When Tasha Trotter gave birth to a 3-pound baby girl in a Dollar General parking lot in 2010, paramedics noted that her behavior went beyond what was expected of a surprise delivery.
"The mother suffers from schizoaffective disorder," a complaint filed with the Florida Abuse Registry reads. "She is throwing food … there are concerns for the child's well-being."
Joseph Artis IV, then 18 months old, was in day care when his sister was born. He would continue to see his mother, even after she gave up custody.
When Joseph was 4, during one of those visits in St. Petersburg on March 28, Trotter, 40, stabbed him to death, police said.
Recently released reports from the Florida Department of Children and Families illustrate a spiral of mental illness that culminated in the boy's death.
Family members said Trotter struggled with mental illness and met the boy's father, Joseph Artis III, at a Boley Center for mental health treatment.
When a child protection worker with the Pinellas Sheriff's Office checked on the family shortly after Joseph's birth, in May 2009, both parents were cooperative and had help from family members, the worker noted.
Later that summer, Trotter called police when she and the boy's father fought over a cigarette. Artis, who has an extensive criminal history, was arrested.
When a caseworker visited her to check on the boy's well-being, they noted the tender way the mother interacted with her son.
"CPI saw baby Joseph, almost 3 months old, waking from nap in his crib. Tasha picked him up, kissed and cuddled him. Baby responded to cuddle with a smile."
But by 2010, something had gone wrong.

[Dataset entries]
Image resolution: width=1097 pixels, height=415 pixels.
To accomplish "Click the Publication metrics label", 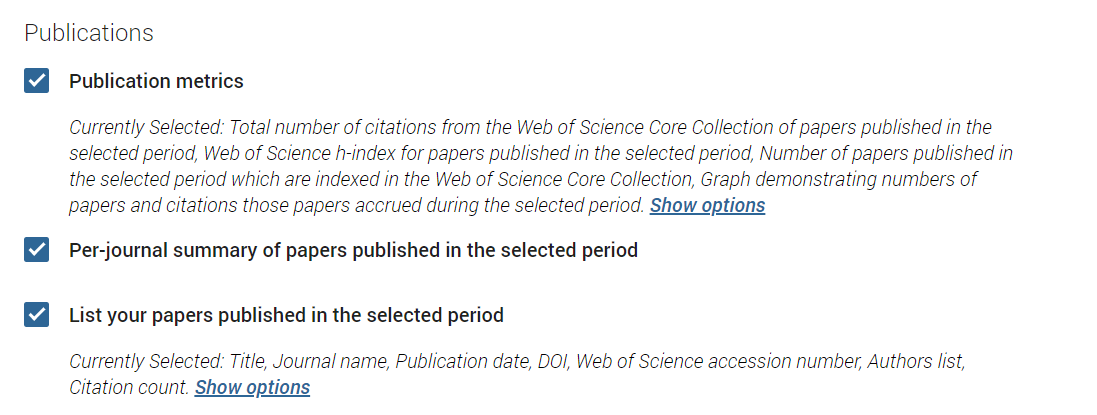I will point(156,81).
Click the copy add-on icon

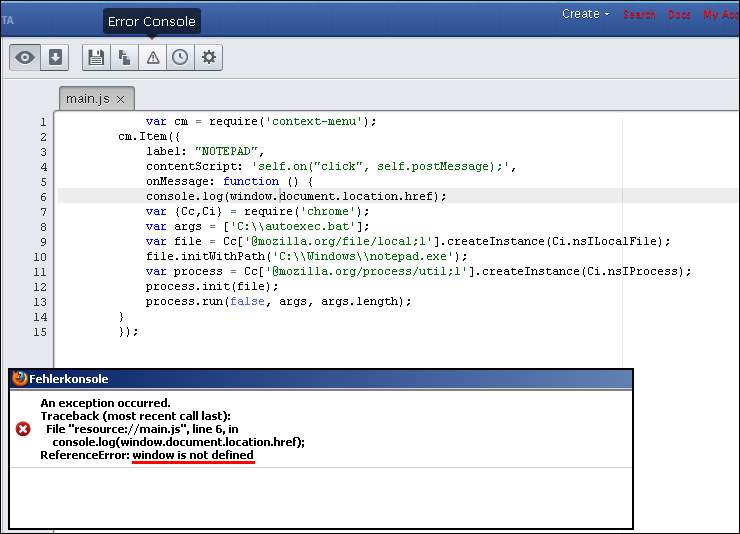click(124, 58)
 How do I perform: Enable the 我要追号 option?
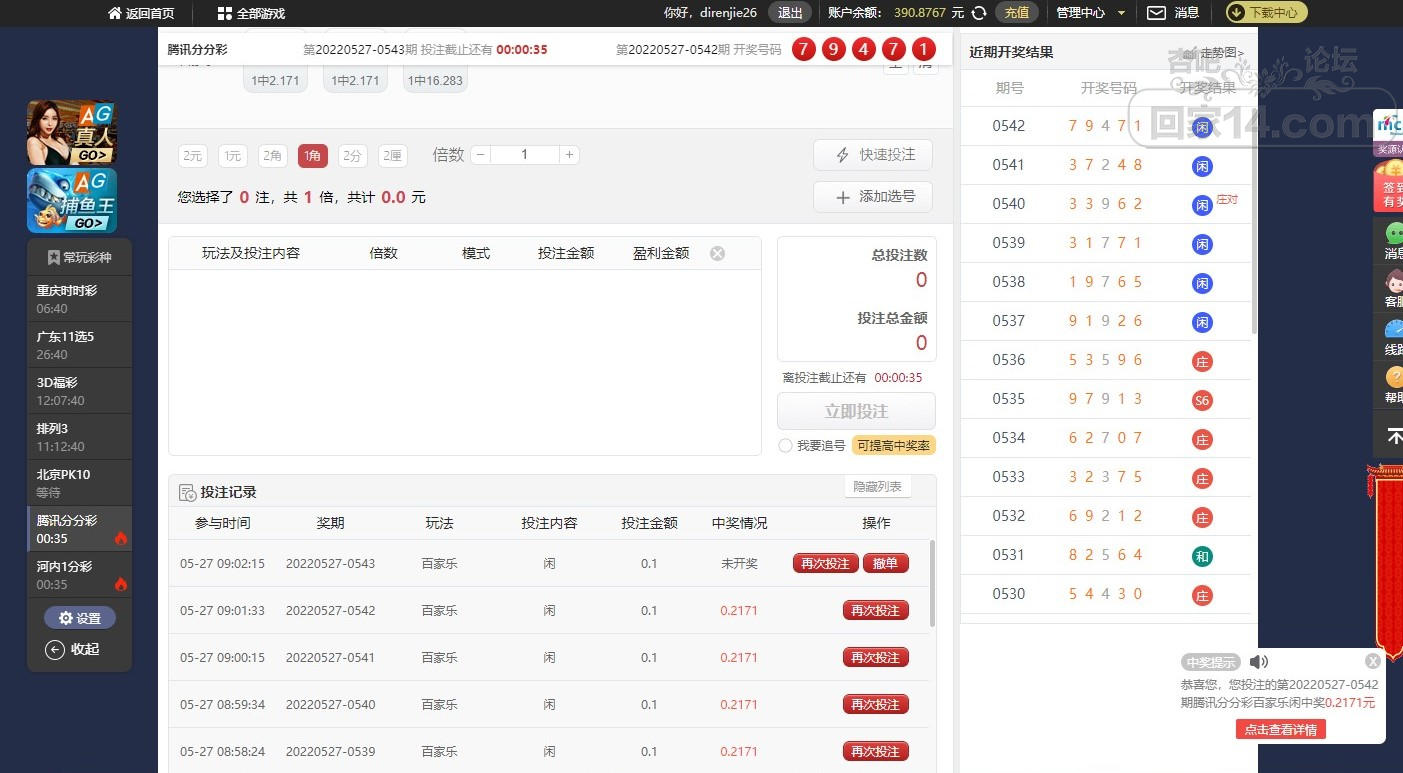click(x=786, y=446)
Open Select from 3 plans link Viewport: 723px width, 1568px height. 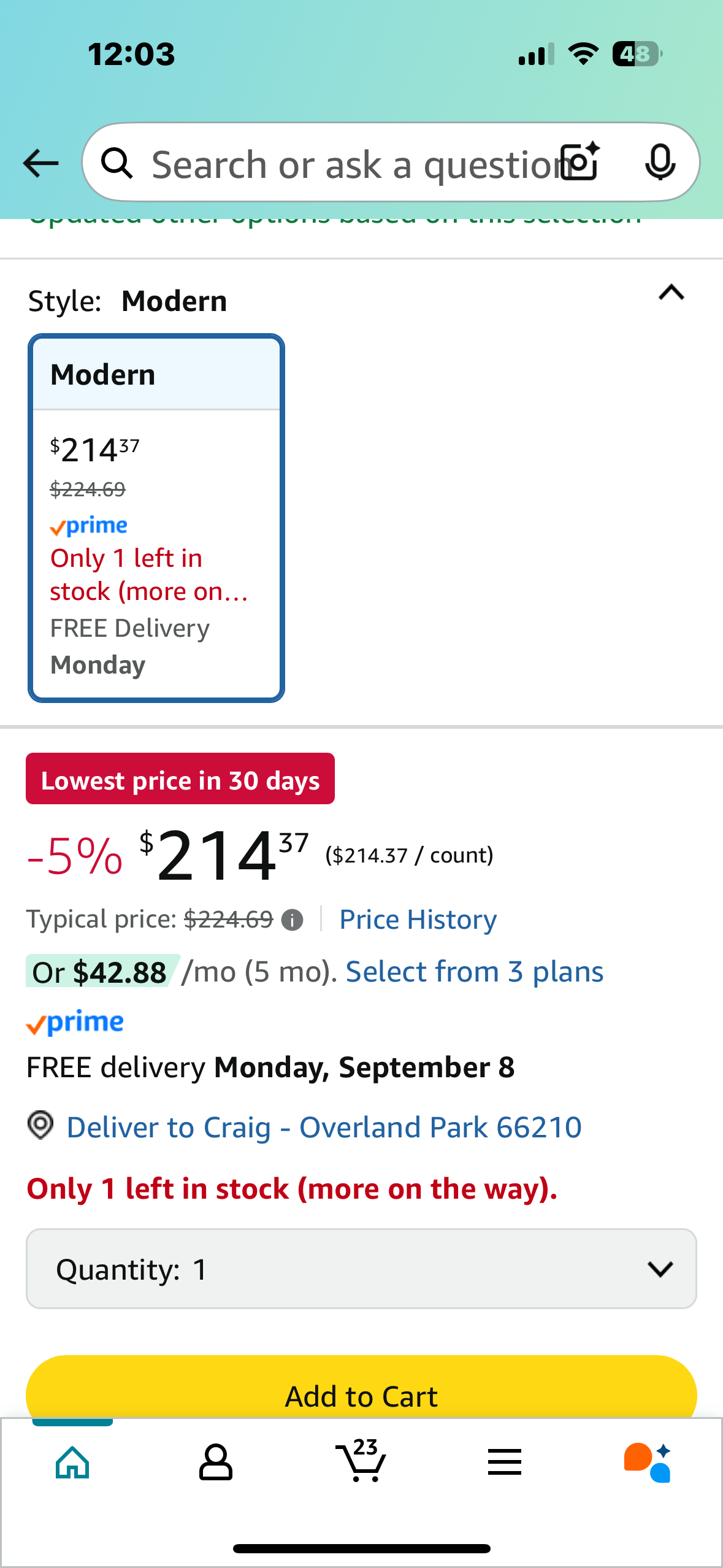[x=475, y=972]
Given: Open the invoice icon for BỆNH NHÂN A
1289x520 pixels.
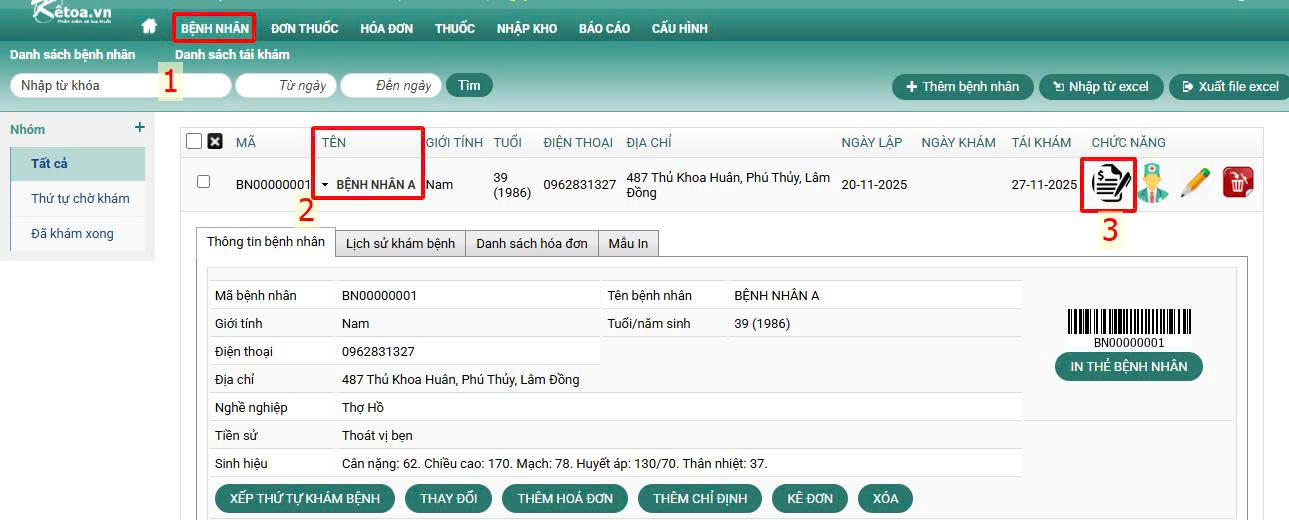Looking at the screenshot, I should [x=1108, y=184].
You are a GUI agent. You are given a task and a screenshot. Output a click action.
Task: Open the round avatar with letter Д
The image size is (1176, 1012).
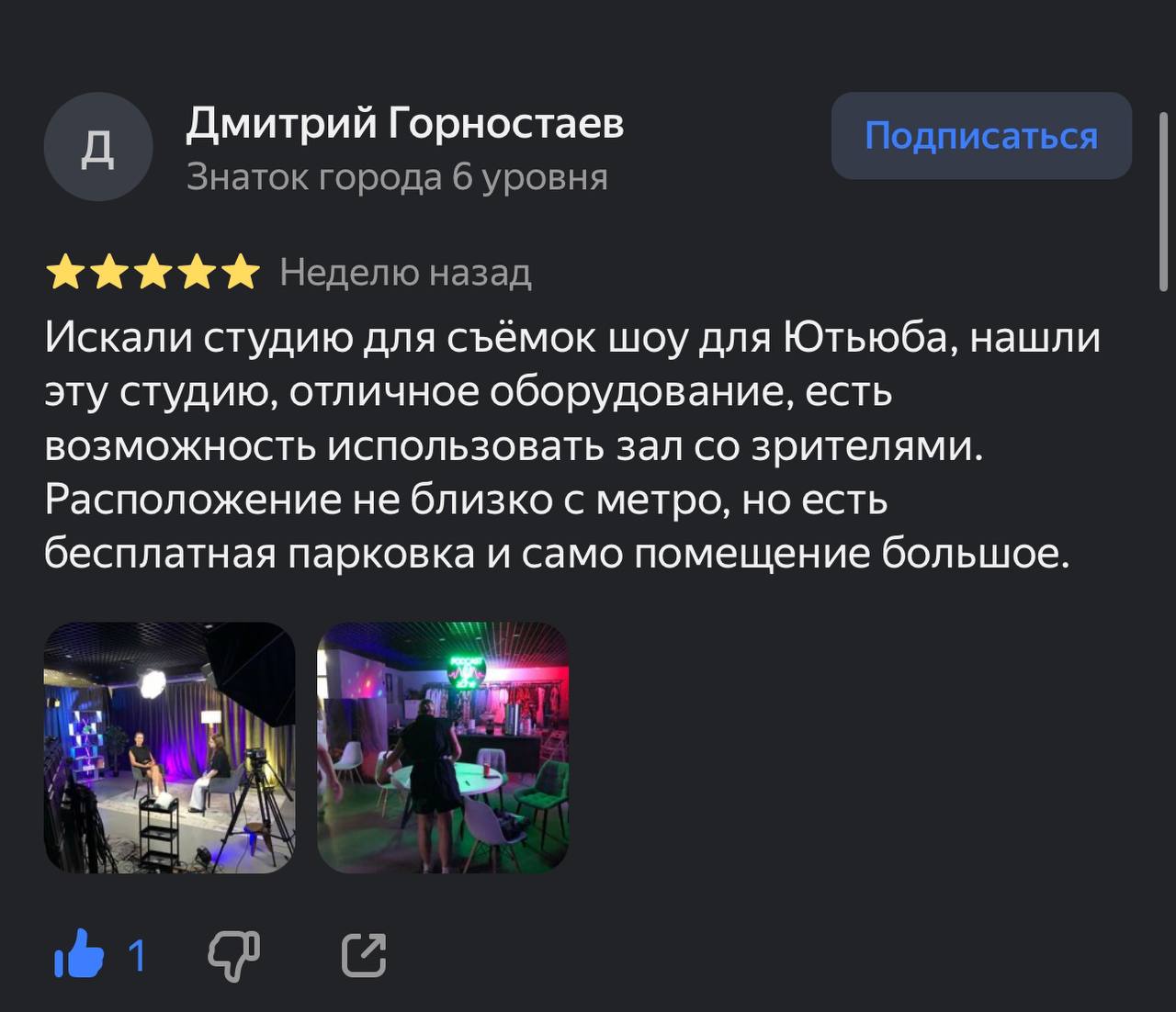pos(98,147)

* [Questions]:
a: Answer these questions from the news article.
(i) Where did Tasha Trotter give birth to her daughter in 2010?
(ii) Where did Trotter meet the boy's father?
(iii) What did Trotter and the boy's father fight over in the summer of 2009?
b: State whether each statement agrees with the news article, answering yes or no and quoting the words that decide it.
(i) Joseph was in day care when his sister was born.
(ii) When a child protection worker checked on the family in May 2009, the parents refused to cooperate.
(iii) Joseph stopped seeing his mother after she gave up custody.
c: Continue the news article from the point where it ends.
The dataset entries are separate material and do not relate to the news article.

* [List of answers]:
a:
(i) In a Dollar General parking lot.
(ii) At a Boley Center for mental health treatment.
(iii) A cigarette.

b:
(i) Yes: "Joseph Artis IV, then 18 months old, was in day care when his sister was born."
(ii) No: "both parents were cooperative and had help from family members"
(iii) No: "He would continue to see his mother, even after she gave up custody."

c:
On April 2 of that year, hospital workers found Joseph, who was just under a year old, alone at the front of Bayfront Health St. Petersburg. Cameras captured Trotter leaving him there, the reports show.
He was wearing a yellow shirt and clean diaper and drinking a bottle of formula.
He was taken to his grandmother, Carolyn Trotter, a nurse who lives in St. Petersburg and was already the guardian of Trotter's two older children. When they found her, Tasha Trotter told caseworkers she took the baby to the hospital to keep him away from his father.
After the birth of her daughter in October 2010, "the mother made statements that she has college and high school students following her around conducting a study," the report states.
The infant was placed in foster care and eventually went to live with her paternal aunt in Naples. Trotter signed over parental rights for her son to her mother on a temporary basis that year. In 2011, the grandmother was given permanent custody.
Trotter agreed to supervised visits with Joseph.
"Overall risk level at closure is low," the final report reads.